Given instruction: Reproduce verbatim the data from the line with "Open the 备用网址 link" up to and including the line with "pyautogui.click(x=230, y=540)".

Excerpted records:
-------------------------
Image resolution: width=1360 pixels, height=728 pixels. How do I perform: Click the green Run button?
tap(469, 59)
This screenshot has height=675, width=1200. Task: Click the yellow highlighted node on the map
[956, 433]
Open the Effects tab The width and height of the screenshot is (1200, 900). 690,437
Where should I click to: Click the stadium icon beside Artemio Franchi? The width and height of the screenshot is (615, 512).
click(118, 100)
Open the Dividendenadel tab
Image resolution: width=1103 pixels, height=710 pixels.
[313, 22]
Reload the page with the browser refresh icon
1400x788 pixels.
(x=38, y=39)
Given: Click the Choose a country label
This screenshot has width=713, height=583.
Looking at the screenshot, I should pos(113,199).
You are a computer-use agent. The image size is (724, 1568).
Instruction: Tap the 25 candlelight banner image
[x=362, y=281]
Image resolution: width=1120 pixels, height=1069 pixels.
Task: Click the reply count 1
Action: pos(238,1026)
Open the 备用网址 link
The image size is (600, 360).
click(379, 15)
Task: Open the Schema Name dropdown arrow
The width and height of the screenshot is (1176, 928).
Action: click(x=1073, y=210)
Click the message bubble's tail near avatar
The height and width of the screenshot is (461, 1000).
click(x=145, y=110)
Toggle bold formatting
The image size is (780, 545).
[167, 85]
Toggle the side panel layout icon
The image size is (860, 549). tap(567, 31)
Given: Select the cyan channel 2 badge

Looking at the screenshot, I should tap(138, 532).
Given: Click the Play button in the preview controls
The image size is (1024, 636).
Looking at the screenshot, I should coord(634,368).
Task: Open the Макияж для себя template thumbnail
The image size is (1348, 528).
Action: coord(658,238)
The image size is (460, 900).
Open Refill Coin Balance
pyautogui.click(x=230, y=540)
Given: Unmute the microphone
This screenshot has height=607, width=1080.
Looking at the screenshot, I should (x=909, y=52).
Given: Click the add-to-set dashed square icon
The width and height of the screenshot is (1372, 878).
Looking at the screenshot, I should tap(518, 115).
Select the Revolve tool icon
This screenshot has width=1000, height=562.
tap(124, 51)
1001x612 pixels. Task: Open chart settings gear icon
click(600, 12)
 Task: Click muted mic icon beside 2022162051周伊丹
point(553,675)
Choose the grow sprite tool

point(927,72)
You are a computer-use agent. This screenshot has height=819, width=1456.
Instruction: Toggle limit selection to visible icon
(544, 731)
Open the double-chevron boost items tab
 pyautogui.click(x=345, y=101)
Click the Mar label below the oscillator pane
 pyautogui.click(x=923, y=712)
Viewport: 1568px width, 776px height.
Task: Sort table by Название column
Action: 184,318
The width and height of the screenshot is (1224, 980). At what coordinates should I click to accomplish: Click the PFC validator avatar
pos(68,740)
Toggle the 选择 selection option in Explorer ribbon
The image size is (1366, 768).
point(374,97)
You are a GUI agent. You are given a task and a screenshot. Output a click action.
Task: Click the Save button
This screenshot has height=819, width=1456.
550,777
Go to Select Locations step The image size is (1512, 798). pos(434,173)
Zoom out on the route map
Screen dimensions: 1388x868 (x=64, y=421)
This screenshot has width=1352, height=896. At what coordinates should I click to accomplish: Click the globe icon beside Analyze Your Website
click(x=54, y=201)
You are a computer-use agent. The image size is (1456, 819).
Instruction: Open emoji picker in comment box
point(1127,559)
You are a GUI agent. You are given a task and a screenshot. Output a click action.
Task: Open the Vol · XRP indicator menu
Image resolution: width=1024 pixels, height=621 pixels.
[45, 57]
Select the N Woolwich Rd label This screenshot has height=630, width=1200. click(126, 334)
-------------------------
Expected answer:
Open the 备用网址 link
The image size is (600, 360).
click(379, 15)
Task: Open the Schema Name dropdown arrow
The width and height of the screenshot is (1176, 928).
Action: click(x=1073, y=210)
Click the message bubble's tail near avatar
The height and width of the screenshot is (461, 1000).
click(x=145, y=110)
Toggle bold formatting
The image size is (780, 545).
[167, 85]
Toggle the side panel layout icon
The image size is (860, 549). tap(567, 31)
Given: Select the cyan channel 2 badge

Looking at the screenshot, I should tap(138, 532).
Given: Click the Play button in the preview controls
The image size is (1024, 636).
Looking at the screenshot, I should coord(634,368).
Task: Open the Макияж для себя template thumbnail
The image size is (1348, 528).
Action: coord(658,238)
The image size is (460, 900).
Open Refill Coin Balance
pyautogui.click(x=230, y=540)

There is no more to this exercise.